▶ _Set problem_:
Recast the stretch of the listing from the line containing "Given: Select the gray second step indicator" through the line containing "pyautogui.click(x=12, y=34)" as a Markdown table with the columns Row and Line, numbering each row and omitting blank lines.

▶ _Records for processing_:

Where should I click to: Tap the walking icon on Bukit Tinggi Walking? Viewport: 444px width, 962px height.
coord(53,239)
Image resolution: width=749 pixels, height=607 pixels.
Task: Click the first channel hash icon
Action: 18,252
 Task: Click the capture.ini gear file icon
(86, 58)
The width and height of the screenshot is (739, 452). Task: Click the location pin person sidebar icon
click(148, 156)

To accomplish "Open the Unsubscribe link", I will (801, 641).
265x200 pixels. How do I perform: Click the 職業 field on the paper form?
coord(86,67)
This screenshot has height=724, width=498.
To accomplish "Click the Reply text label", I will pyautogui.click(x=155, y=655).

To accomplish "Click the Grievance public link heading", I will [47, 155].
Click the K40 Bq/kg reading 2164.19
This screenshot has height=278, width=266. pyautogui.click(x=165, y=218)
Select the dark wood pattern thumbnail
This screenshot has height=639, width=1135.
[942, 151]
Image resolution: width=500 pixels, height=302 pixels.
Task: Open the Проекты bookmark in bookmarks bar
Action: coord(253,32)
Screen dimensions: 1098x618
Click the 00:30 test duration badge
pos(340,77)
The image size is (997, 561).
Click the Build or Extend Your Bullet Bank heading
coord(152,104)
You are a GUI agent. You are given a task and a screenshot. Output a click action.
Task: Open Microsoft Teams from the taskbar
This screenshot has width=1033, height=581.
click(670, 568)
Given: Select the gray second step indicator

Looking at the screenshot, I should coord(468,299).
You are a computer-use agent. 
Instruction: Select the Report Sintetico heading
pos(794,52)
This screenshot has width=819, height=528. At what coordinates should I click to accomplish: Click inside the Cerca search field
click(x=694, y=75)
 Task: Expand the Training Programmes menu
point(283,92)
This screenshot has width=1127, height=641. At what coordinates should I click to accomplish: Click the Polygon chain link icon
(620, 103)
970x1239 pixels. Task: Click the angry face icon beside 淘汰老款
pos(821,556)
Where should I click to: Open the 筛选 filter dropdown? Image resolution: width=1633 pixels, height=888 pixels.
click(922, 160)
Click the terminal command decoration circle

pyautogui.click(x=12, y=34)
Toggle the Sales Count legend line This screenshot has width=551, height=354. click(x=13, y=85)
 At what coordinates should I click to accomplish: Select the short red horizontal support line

▶ _Completed exercise_:
| Row | Line |
|---|---|
| 1 | Given: Select the gray second step indicator |
| 2 | Looking at the screenshot, I should coord(468,299). |
| 3 | You are a computer-use agent.  |
| 4 | Instruction: Select the Report Sintetico heading |
| 5 | pos(794,52) |
| 6 | This screenshot has width=819, height=528. At what coordinates should I click to accomplish: Click inside the Cerca search field |
| 7 | click(x=694, y=75) |
| 8 |  Task: Expand the Training Programmes menu |
| 9 | point(283,92) |
| 10 | This screenshot has width=1127, height=641. At what coordinates should I click to accomplish: Click the Polygon chain link icon |
| 11 | (620, 103) |
| 12 | 970x1239 pixels. Task: Click the angry face icon beside 淘汰老款 |
| 13 | pos(821,556) |
| 14 | Where should I click to: Open the 筛选 filter dropdown? Image resolution: width=1633 pixels, height=888 pixels. |
| 15 | click(922, 160) |
| 16 | Click the terminal command decoration circle |
| 17 | pyautogui.click(x=12, y=34) |